Jane McAdam Freud (1958-2022)


Dr Dora Thornton, Curator of the Goldsmiths' Company, celebrates the art medals of Jane McAdam Freud in the Company Collection

 

We were sad to hear of the recent death of the artist, medallist and sculptor Jane McAdam Freud, a Freeman of the Goldsmiths’ Company. The daughter of the famous artist, Lucian Freud, McAdam Freud won joint First Prize in a competition for the Royal Society of Arts medal in 1980 while still a student at the Central School. She recalled: “The first medal I ever made was in the shape of the portrait of Picasso with its reverse following the form of his muse: one medal, two subjects.” Rosemary Ransome Wallis, then the Company’s Curator, immediately snapped up an example for our Collection of art medals [Fig.1]. It was the beginning of a close creative relationship. In 1989 we sponsored her, with the Royal Mint, for the British Art Medal scholarship to Rome. In 1990, she was specially commissioned to make the first in our innovative series of portrait medals of successive Prime Wardens. McAdam’s subtle cast silver medal of Sir Hugh Huntington-Whiteley [Fig.2] shows him gazing directly at the viewer on the front and, on the reverse, a view of the Livery Hall filled with scaffolding, referring to his refurbishment of the Hall during his year as Prime Warden. Her second Prime Warden medal from 2011 [Fig.3] is completely different, taking the form of a half-length bust of the silversmith Grant MacDonald which stands on its edge. The back of the subject’s head is inscribed “My dreams locked in silver”; a reference to the making process. Her third medal from 2017 presents William Parente [Fig.4] against a curved background which the artist wanted to work as a “life lens”, showing how his face changes when viewed from different angles.

━━━━━━━━

**What to do**.
In the tribute to Jane McAdam Freud, what inscription appears on the back of the head on her 2011 medal of Grant MacDonald? The lines that come next have no connection to the tribute to Jane McAdam Freud.

**Dataset rows**.
━━━━━━━━

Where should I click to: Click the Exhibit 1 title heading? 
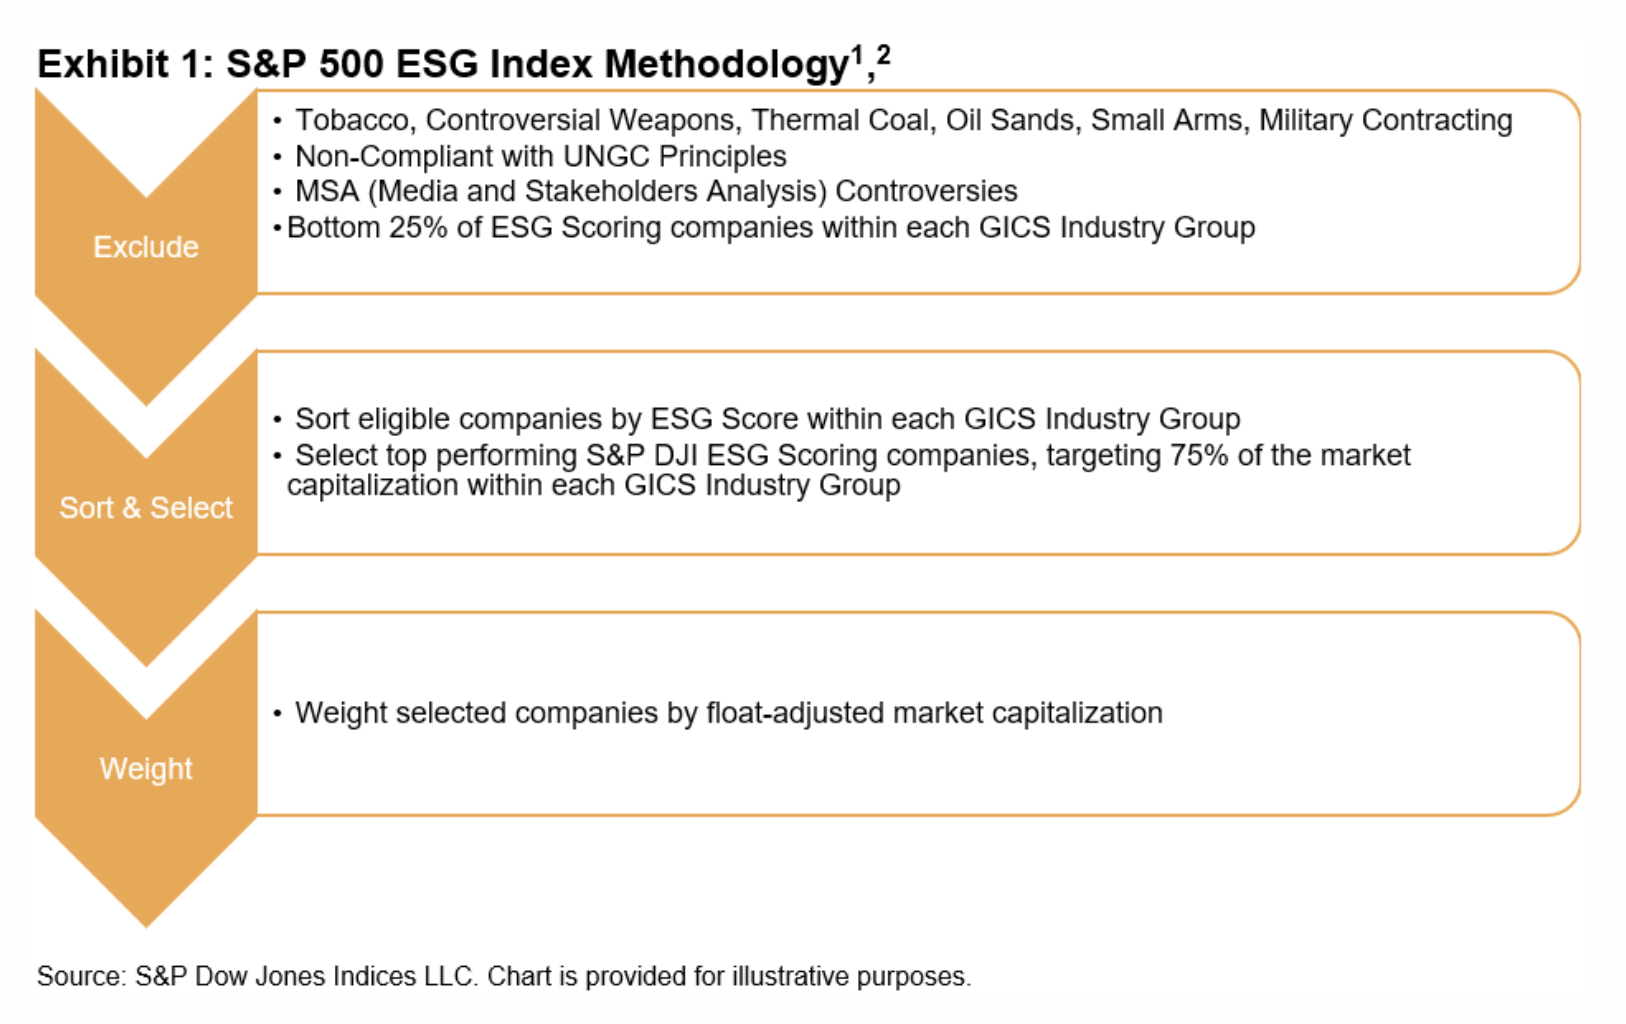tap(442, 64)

━━━━━━━━

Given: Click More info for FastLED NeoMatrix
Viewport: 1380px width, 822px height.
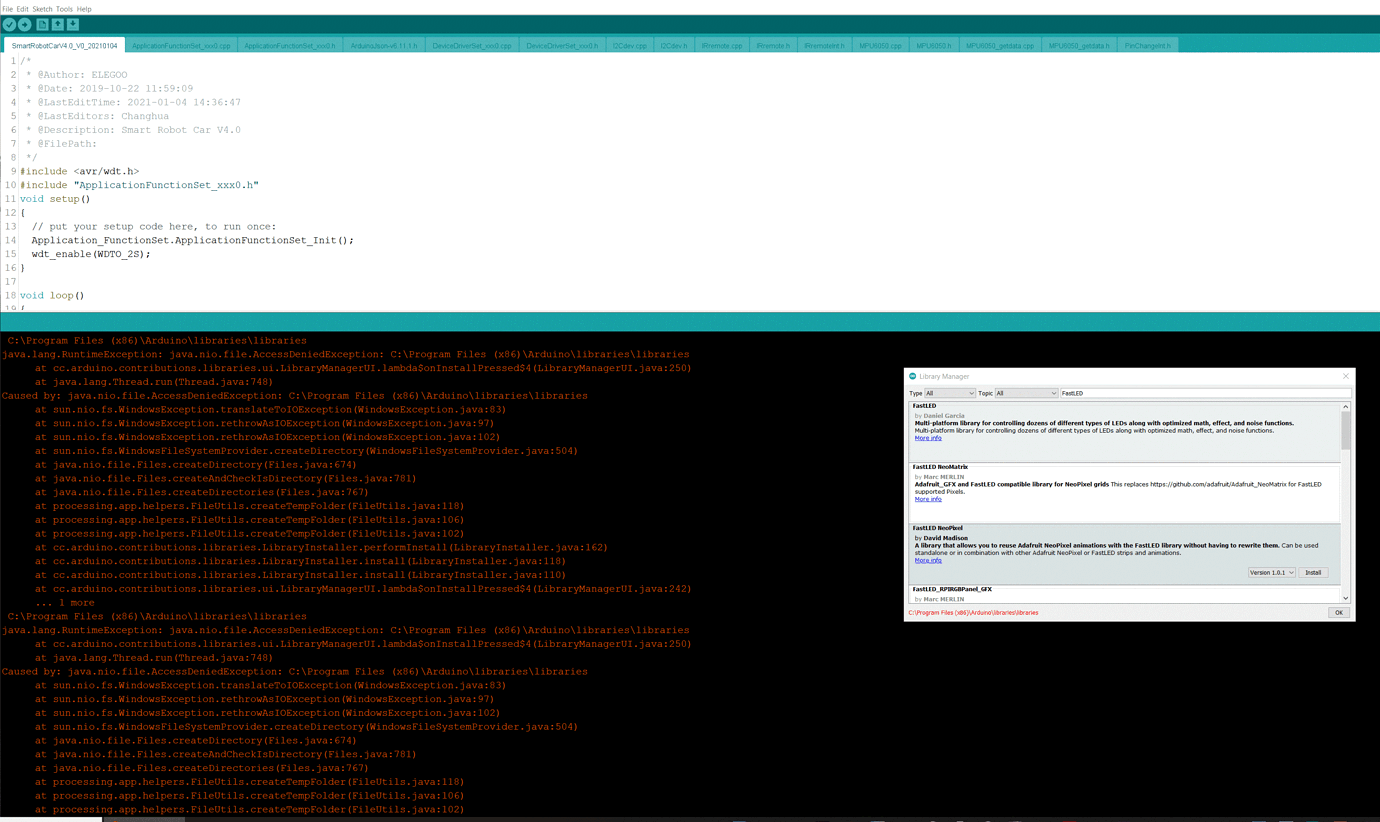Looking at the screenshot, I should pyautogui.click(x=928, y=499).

━━━━━━━━

**Written response**.
"My dreams locked in silver"